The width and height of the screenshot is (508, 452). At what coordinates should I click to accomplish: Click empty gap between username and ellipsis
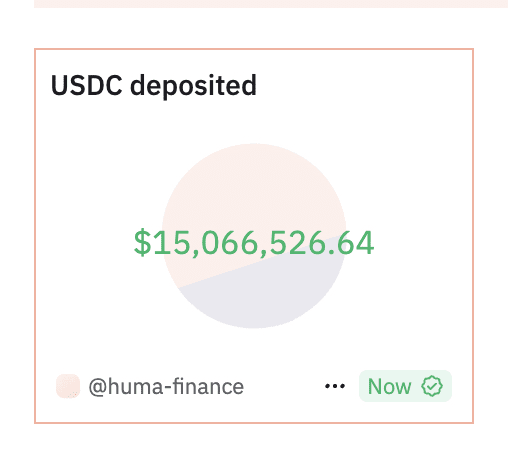[284, 386]
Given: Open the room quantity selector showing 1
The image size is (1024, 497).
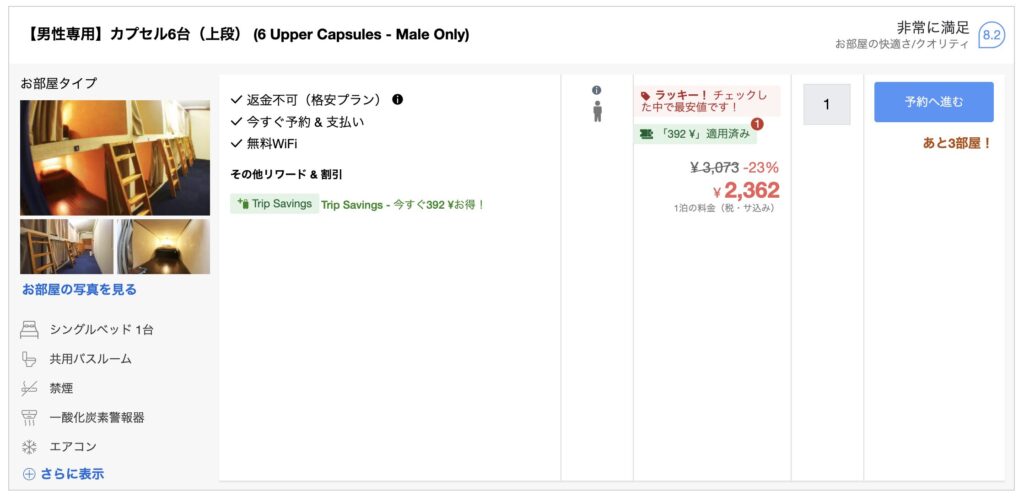Looking at the screenshot, I should pyautogui.click(x=827, y=104).
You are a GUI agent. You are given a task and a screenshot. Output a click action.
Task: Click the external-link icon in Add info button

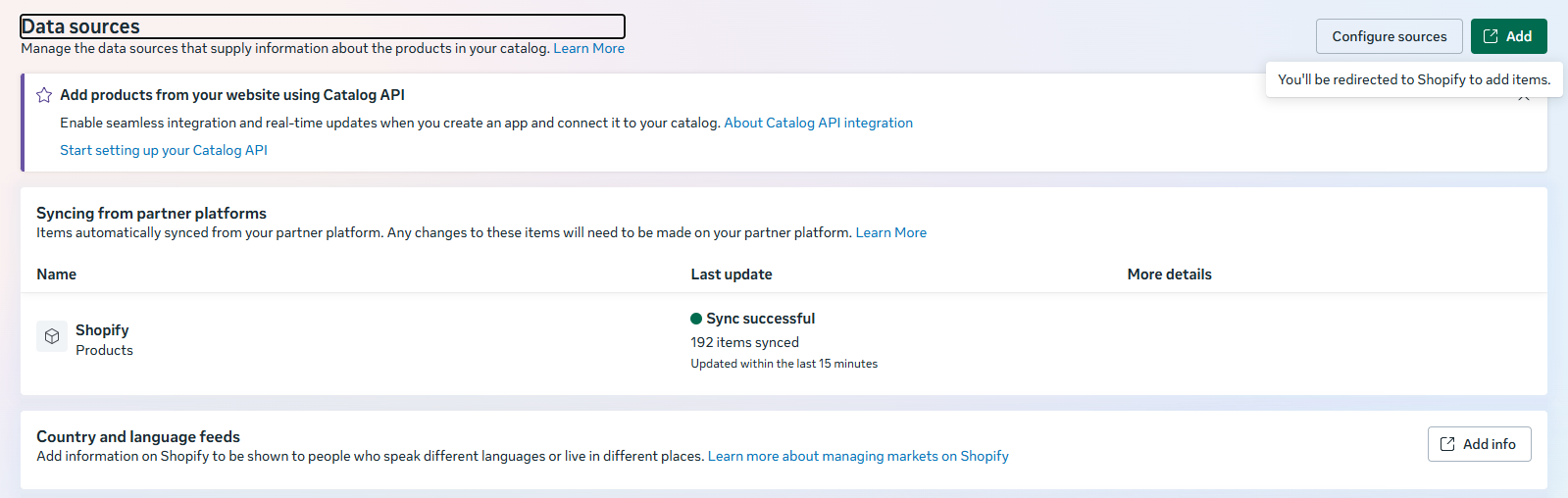pyautogui.click(x=1447, y=444)
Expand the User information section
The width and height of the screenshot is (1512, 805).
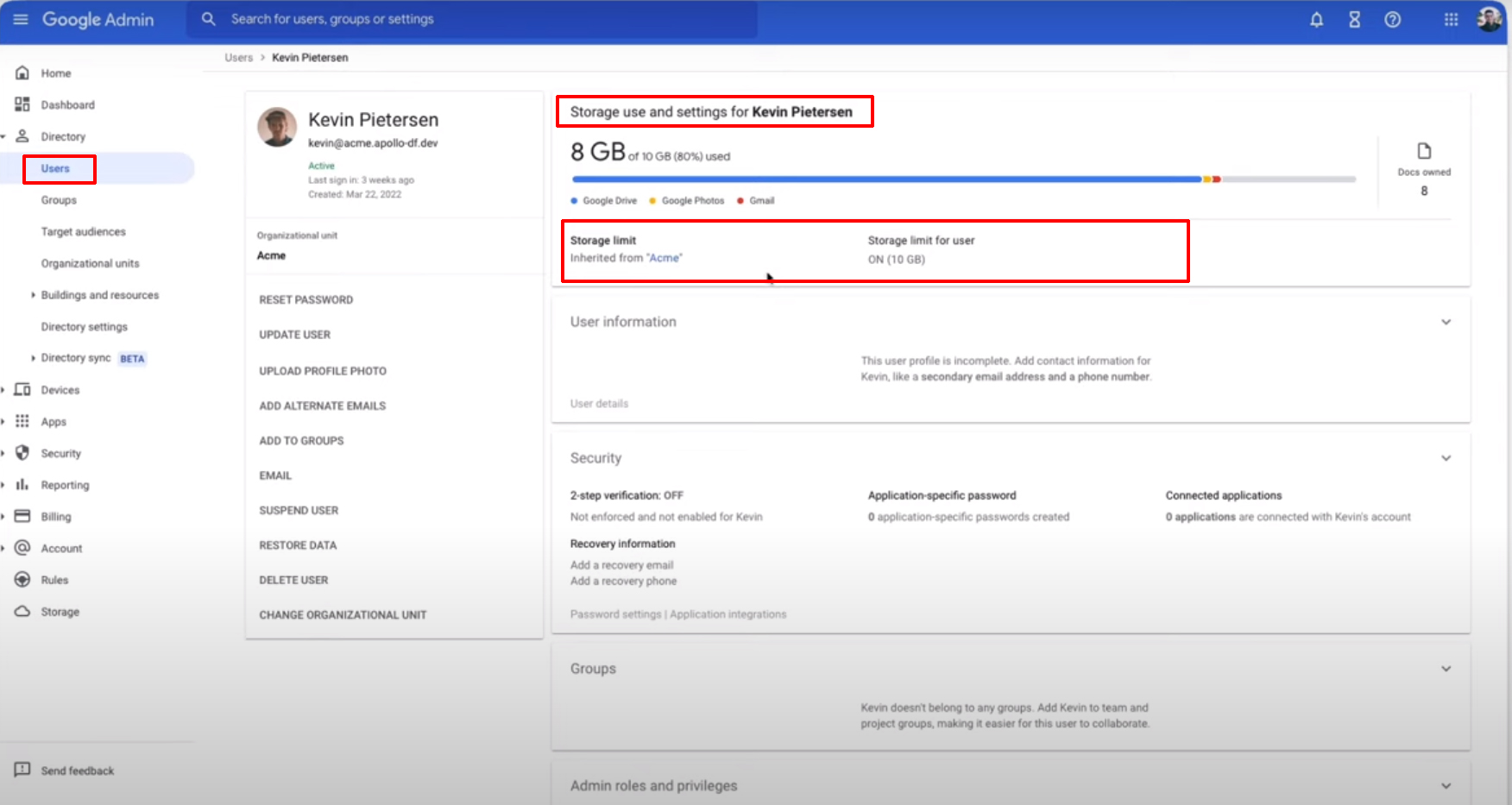[1446, 322]
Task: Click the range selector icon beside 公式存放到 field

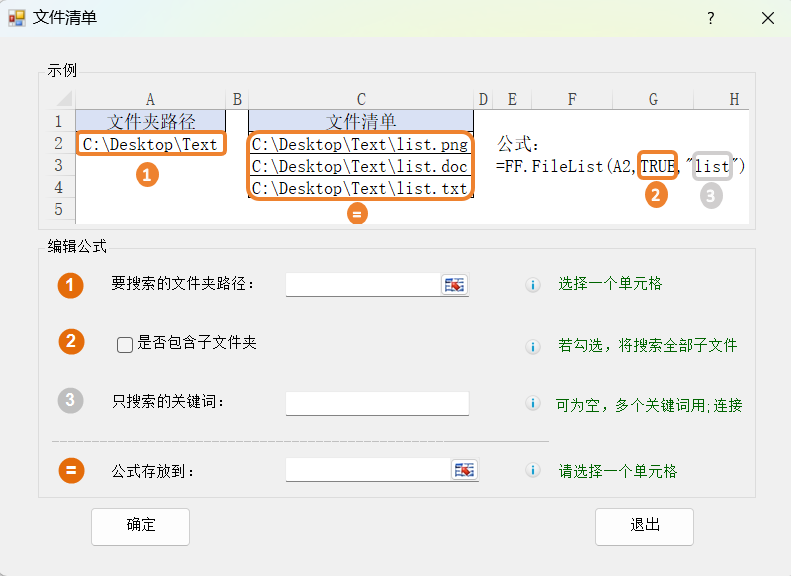Action: pyautogui.click(x=464, y=470)
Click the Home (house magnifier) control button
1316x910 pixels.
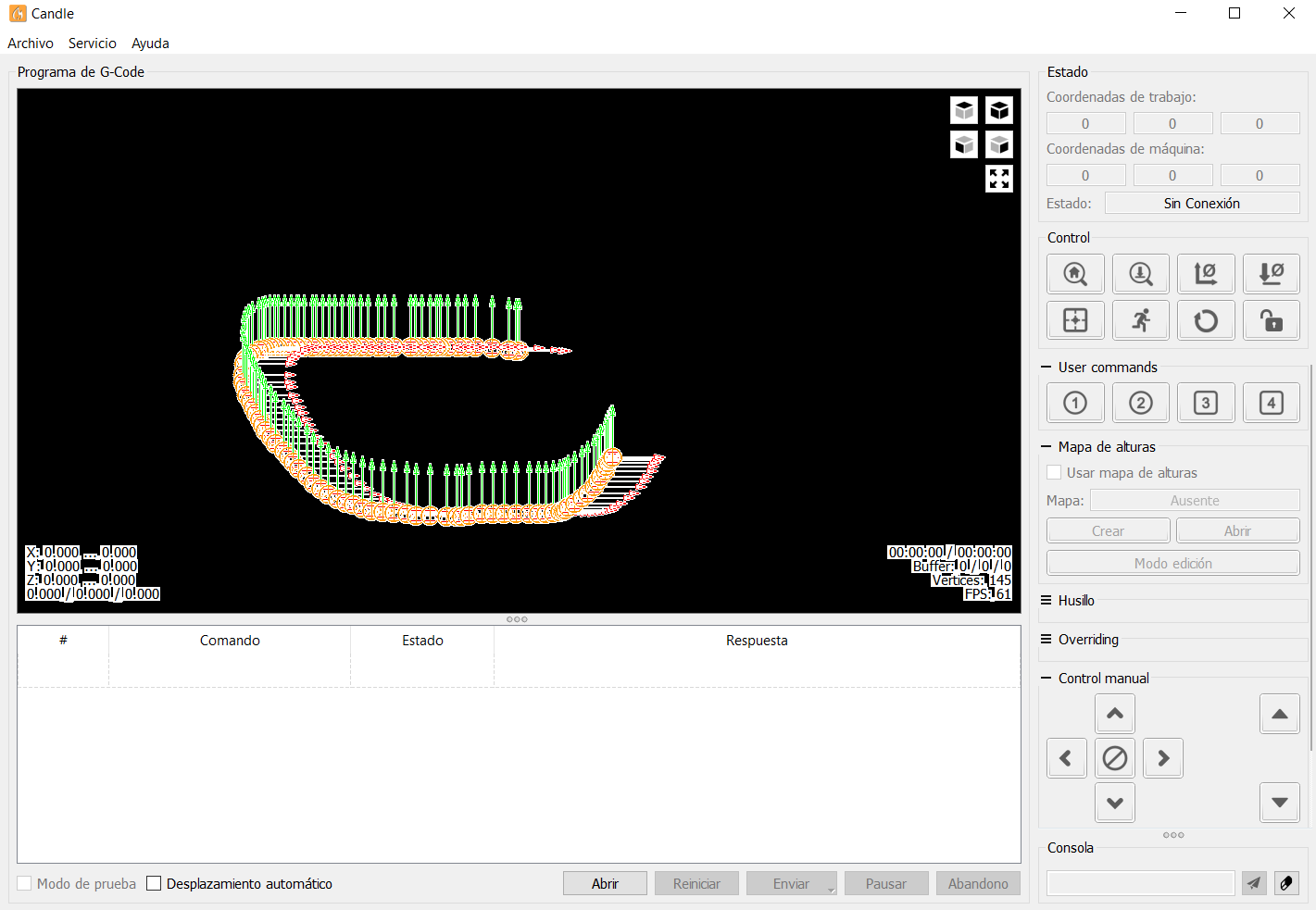pyautogui.click(x=1075, y=274)
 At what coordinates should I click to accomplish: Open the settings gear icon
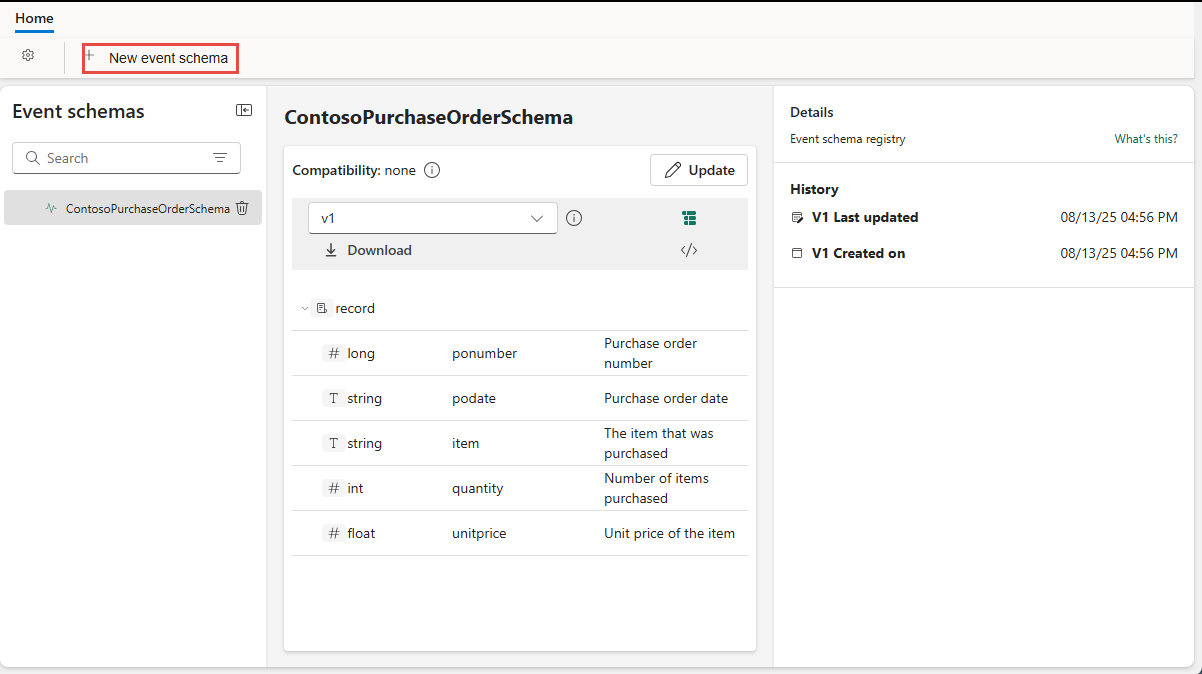[28, 56]
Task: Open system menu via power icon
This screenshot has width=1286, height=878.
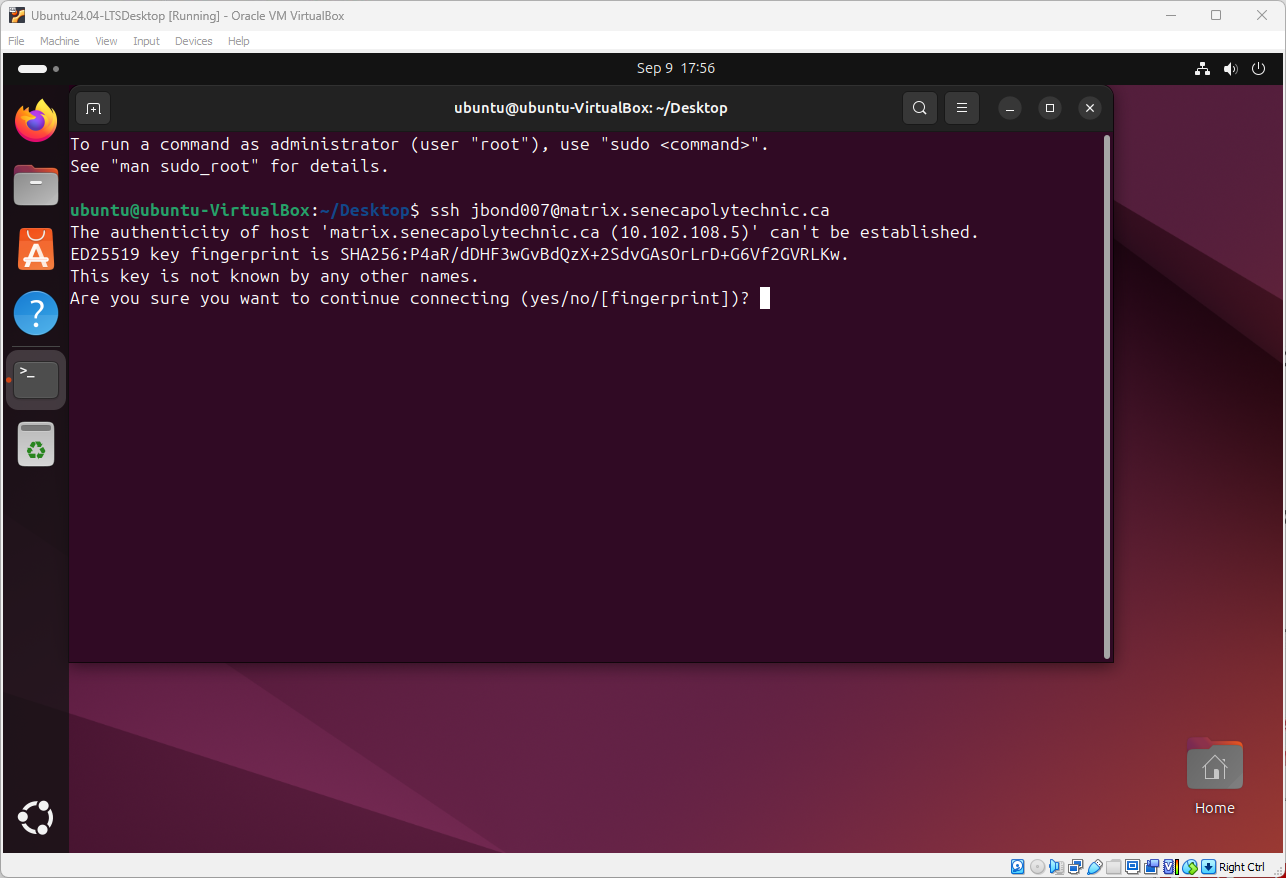Action: coord(1259,69)
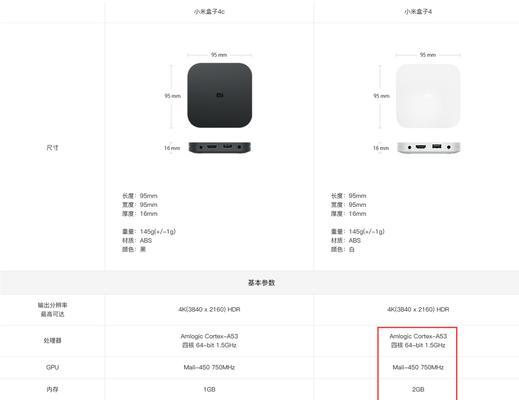Screen dimensions: 519x400
Task: Click the 1GB memory value for 4c
Action: click(209, 389)
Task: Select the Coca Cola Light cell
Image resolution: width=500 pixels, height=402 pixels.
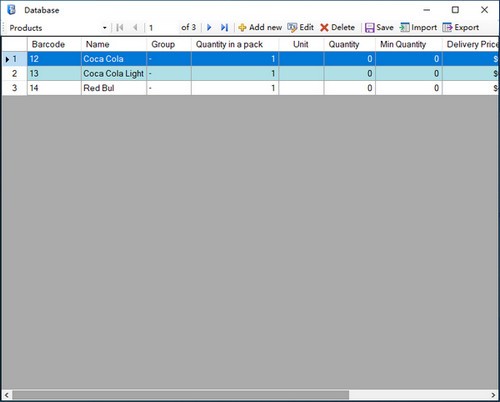Action: pos(114,73)
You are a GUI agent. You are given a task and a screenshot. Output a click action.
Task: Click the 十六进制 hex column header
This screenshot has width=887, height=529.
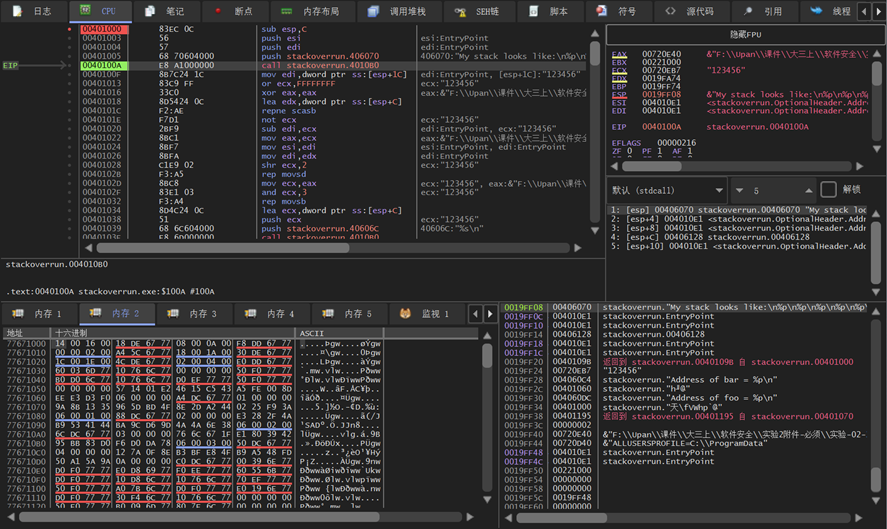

+--

**What you need to do**
The listing above must be retyped word for word, without the pictures.

**Result of this exercise**
The width and height of the screenshot is (508, 452). At what coordinates should I click to accomplish: Click empty gap between username and ellipsis
[284, 386]
Given: Open the room quantity selector showing 1
The image size is (1024, 497).
Looking at the screenshot, I should pyautogui.click(x=827, y=104).
You are a GUI agent. You are given a task and a screenshot. Output a click action.
Task: Click the external-link icon in Add info button

pyautogui.click(x=1447, y=444)
Expand the User information section
The width and height of the screenshot is (1512, 805).
[1446, 322]
Task: Click the range selector icon beside 公式存放到 field

Action: pyautogui.click(x=464, y=470)
Click the Home (house magnifier) control button
1316x910 pixels.
pyautogui.click(x=1075, y=274)
 At what coordinates should I click to accomplish: Open the settings gear icon
[28, 56]
Task: Open system menu via power icon
This screenshot has width=1286, height=878.
Action: coord(1259,69)
Screen dimensions: 519x400
Task: Click the 1GB memory value for 4c
Action: click(209, 389)
Task: Select the Coca Cola Light cell
Image resolution: width=500 pixels, height=402 pixels.
Action: pos(114,73)
You are a GUI agent. You are given a task and a screenshot. Output a click action.
Task: Click the 十六进制 hex column header
This screenshot has width=887, height=529.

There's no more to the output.